Todos los días tiene que recordarle que estudie: “estudia, estudia, que dentro de poco tienes los exámenes”.

El hijo no para de ponerle excusas tipo: “me han cambiado el exámen, eso ya me lo sé, me pongo más tarde, estudié en el instituto”,

Todas las acciones y decisiones tiene su consecuencia. Y la consecuencia del hijo fue sacar un 5 en el exámen de matemáticas que tanto él como la madre sabía que contaba con 2 semanas por delante para prepararlo. La madre durante esas dos semanas le insistió, haciendo el hijo caso omiso a las advertencias y  consejos de la madre. El hecho de sacar un 5 a la madre le generó mucha rabia y decidió actuar buscando una confrontación que su hijo entendiera y sintiera lo mismo que estaba sintiendo ella.

El fin de semana el niño le pidió a la madre si por favor le podía hacer macarrones boloñesa, uno de sus platos preferidos y al parecer uno de los que mejor cocina la madre. Entonces a la madre se le ocurrió la confrontación que le haría a su hijo.

La madre le contestó que sí haría macarrones para el fin de semana, y pudo ver la cara del niño poco menos que relamiéndose.

Al día siguiente, cuando todos están sentados en la mesa la madre le pone el plato de macarrones a su hijo: “Toma, tus macarrones boloñesa”, y le planta en sus narices un plato de macarrones simplemente cocidos, es decir los macarrones blancos.

El chico reacciona enfadado:  "Mamá, ¿Qué es esto? no son boloñesa son solo los macarrones, tienen una pinta asquerosa, estos no son los tuyos"….

A lo que ella responde:

- Estos son los macarrones de 5, la misma nota que sacaste tu en el exámen de matemáticas.

- Macarrones de 6 son con tomate.

- Macarrones de 7 son con la carne picada.

- Macarrones de 8 son con el queso parmesano.

- Macarrones de 9 son con el orégano.

- Macarrones de 10 son gratinados.

Y le añadió: "He hecho el plato con el mismo cariño, esfuerzo y dedicación que has hecho tu el exámen de matemáticas, del que tanto te insistí que estudiaras. Por tanto hemos hecho los dos lo mismo".

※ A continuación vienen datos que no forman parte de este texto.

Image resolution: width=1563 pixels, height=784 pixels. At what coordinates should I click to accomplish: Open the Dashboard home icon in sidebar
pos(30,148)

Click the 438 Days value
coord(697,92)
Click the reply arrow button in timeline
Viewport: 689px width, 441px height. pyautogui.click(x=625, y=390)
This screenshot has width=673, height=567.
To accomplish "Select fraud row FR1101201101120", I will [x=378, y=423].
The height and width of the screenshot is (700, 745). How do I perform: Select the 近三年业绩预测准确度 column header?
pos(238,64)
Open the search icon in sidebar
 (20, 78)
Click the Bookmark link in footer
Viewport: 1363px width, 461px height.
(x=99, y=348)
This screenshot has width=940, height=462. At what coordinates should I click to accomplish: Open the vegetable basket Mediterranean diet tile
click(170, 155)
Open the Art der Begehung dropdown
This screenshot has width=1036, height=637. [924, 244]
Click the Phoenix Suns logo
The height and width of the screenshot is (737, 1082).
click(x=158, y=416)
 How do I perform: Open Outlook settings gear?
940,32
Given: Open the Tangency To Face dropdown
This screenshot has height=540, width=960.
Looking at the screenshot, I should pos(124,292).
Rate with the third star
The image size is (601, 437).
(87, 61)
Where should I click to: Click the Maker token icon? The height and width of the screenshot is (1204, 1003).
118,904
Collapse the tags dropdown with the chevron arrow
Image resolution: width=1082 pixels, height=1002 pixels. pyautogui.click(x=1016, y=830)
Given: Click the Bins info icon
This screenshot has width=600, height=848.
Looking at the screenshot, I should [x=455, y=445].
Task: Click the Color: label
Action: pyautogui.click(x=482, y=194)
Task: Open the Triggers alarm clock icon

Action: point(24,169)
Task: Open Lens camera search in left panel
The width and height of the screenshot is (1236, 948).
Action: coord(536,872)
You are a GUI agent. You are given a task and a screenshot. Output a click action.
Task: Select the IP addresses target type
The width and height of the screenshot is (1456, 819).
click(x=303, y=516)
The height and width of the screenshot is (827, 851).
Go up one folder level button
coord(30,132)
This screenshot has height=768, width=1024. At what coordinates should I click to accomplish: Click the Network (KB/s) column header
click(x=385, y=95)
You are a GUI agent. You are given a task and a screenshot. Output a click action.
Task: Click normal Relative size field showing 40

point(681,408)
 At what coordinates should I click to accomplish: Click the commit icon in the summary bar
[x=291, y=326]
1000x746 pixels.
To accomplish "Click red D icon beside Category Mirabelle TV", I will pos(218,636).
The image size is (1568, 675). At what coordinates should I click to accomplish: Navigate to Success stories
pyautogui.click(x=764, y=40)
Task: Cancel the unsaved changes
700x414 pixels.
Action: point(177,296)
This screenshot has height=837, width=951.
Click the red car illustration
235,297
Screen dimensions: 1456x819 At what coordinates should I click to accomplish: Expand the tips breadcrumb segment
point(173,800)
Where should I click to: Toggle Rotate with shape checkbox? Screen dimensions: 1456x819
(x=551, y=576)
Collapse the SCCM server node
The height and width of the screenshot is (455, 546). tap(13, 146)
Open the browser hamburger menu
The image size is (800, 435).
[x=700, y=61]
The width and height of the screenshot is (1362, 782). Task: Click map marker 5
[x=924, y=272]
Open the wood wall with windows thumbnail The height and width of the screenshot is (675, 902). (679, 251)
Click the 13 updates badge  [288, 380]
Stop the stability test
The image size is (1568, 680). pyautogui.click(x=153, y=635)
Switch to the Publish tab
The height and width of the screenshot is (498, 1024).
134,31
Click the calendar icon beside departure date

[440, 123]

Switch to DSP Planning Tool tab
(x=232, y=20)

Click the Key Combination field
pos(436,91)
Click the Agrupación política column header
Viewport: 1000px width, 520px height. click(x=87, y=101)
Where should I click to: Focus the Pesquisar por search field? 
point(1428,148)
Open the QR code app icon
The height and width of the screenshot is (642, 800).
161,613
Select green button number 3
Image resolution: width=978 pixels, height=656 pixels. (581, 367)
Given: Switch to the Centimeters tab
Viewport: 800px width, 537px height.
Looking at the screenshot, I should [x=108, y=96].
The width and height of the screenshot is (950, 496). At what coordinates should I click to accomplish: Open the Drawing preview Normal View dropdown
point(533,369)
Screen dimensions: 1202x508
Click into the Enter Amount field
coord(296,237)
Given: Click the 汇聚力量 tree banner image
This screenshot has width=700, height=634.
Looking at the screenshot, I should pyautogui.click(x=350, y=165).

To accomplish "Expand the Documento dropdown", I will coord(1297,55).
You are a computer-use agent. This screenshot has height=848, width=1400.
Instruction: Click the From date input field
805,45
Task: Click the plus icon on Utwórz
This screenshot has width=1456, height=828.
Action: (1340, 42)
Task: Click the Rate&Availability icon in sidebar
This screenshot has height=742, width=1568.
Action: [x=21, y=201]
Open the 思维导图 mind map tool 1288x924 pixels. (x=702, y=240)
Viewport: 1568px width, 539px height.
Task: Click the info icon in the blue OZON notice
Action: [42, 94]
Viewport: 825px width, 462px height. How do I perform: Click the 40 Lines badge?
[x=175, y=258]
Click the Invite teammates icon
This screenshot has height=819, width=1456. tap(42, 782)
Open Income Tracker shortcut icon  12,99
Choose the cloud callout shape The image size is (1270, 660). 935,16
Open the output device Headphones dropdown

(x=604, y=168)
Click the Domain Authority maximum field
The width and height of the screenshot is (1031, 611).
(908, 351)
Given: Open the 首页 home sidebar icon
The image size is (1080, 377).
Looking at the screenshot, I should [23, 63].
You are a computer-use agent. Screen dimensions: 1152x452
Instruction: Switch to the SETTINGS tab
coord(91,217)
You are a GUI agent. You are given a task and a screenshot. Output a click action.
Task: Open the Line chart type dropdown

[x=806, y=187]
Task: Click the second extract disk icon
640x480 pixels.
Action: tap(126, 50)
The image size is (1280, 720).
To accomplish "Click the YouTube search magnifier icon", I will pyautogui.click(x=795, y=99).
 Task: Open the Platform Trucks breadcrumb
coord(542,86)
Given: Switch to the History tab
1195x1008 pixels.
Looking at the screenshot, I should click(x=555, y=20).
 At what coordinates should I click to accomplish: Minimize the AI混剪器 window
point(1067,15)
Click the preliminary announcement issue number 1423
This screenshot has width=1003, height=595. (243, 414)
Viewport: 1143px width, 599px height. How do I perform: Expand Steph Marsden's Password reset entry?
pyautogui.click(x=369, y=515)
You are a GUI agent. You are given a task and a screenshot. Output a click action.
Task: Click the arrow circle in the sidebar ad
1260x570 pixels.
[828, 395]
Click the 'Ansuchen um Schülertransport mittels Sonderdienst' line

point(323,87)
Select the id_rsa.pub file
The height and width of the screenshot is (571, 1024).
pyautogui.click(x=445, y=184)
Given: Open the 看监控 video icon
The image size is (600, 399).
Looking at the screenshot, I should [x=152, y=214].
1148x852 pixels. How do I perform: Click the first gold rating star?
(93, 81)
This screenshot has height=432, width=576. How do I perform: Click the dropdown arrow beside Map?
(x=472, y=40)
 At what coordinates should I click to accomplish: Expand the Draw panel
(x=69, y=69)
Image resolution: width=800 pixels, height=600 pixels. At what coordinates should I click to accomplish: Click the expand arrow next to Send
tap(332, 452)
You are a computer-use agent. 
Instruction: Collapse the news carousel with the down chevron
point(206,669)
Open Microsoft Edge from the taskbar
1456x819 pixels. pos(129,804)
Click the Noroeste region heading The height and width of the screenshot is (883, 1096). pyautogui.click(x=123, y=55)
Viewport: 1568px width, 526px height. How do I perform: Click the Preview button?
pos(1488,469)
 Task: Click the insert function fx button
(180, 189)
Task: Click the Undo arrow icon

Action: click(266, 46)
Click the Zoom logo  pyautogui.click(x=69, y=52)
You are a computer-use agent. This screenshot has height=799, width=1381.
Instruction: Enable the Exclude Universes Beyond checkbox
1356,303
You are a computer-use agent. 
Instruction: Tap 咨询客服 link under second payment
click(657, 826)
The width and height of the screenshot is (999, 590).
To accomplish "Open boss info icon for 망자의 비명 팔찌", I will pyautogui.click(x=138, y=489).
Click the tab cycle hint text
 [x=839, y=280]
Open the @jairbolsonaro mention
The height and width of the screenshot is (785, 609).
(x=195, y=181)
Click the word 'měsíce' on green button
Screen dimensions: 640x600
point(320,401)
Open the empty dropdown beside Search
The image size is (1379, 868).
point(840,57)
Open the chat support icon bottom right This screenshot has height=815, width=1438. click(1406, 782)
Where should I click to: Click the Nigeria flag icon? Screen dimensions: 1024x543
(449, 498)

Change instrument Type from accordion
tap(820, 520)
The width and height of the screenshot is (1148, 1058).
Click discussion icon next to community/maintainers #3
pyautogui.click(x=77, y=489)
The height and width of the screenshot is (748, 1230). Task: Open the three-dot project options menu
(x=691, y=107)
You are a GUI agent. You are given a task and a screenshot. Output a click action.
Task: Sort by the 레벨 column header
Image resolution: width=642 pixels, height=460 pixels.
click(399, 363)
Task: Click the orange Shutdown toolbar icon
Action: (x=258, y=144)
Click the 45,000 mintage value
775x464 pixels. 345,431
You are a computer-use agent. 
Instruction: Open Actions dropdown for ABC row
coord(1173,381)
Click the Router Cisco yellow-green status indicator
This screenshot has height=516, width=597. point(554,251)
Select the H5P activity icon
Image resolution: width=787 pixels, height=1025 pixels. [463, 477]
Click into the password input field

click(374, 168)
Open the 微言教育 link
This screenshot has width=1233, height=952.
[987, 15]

El hijo se quedó con la boca abierta y sin palabras, tuvo una confrontación y una toma de conciencia importante, ya que acababa de sentir la misma rabia que sintió la madre. Y esta confrontación le hará, seguramente, actuar en consecuencia.

Los adultos estamos acostumbrados a hacer que los días de nuestros hijos sean siempre de 10. Probemos a cambiar de vez en cuando, a que experimenten la sensación de que reciben cosas incompletas,  es decir, menos privilegios.

Ese relato está encaminado a una reflexión - acción, para crear una reacción.